start SUPPLIED RECORDS

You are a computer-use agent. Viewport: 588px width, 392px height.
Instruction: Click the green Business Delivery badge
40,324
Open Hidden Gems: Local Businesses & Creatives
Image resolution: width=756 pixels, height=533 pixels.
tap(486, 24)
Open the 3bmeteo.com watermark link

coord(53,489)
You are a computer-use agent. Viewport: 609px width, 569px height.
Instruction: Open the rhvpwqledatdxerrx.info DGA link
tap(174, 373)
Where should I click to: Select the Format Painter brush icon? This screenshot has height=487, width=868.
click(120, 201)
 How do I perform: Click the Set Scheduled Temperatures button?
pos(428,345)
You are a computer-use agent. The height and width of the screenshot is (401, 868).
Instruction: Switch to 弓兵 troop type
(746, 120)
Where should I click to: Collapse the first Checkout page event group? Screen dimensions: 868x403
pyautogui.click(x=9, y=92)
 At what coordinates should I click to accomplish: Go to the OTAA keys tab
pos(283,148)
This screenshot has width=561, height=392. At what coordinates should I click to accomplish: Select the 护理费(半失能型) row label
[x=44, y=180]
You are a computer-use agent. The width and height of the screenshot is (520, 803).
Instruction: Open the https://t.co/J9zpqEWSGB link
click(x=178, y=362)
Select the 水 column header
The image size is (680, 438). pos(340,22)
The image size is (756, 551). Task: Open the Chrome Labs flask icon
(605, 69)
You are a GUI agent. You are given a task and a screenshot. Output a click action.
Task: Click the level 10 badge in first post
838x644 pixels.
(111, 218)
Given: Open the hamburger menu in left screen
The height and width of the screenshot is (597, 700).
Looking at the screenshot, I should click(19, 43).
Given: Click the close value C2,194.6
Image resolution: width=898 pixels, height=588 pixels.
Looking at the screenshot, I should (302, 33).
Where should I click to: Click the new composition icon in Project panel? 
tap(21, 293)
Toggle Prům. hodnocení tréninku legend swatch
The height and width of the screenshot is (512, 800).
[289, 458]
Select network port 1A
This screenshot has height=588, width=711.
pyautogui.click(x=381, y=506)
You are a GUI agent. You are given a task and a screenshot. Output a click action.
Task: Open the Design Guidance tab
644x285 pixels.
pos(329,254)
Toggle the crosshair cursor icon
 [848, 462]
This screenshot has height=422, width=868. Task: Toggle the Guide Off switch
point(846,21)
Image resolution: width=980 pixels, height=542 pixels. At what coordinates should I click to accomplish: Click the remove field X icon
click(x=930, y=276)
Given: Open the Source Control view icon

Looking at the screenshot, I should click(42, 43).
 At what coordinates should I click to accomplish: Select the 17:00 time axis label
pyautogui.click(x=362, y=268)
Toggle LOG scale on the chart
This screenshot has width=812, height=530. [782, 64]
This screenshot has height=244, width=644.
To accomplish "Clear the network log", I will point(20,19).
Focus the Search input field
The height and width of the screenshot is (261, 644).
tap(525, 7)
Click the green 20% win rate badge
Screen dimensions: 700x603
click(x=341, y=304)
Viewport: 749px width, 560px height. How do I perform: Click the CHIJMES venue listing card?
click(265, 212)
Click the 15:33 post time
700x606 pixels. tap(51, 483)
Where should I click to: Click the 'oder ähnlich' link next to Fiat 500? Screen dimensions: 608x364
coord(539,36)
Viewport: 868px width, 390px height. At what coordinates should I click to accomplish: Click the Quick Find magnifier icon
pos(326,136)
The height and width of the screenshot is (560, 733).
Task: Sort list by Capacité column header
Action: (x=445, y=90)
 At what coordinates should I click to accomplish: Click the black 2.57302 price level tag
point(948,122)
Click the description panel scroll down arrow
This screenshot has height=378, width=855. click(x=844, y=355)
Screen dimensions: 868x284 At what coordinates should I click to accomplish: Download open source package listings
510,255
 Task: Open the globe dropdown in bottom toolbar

end SUPPLIED RECORDS

* [GIVEN PROBLEM]
Give as a numbered list, omitting blank lines, the lines of the listing from the line containing "Where should I click to: Collapse" up to and including the line containing "pos(283,148)".

* [TASK ANSWER]
1. Where should I click to: Collapse the first Checkout page event group? Screen dimensions: 868x403
2. pyautogui.click(x=9, y=92)
3.  At what coordinates should I click to accomplish: Go to the OTAA keys tab
4. pos(283,148)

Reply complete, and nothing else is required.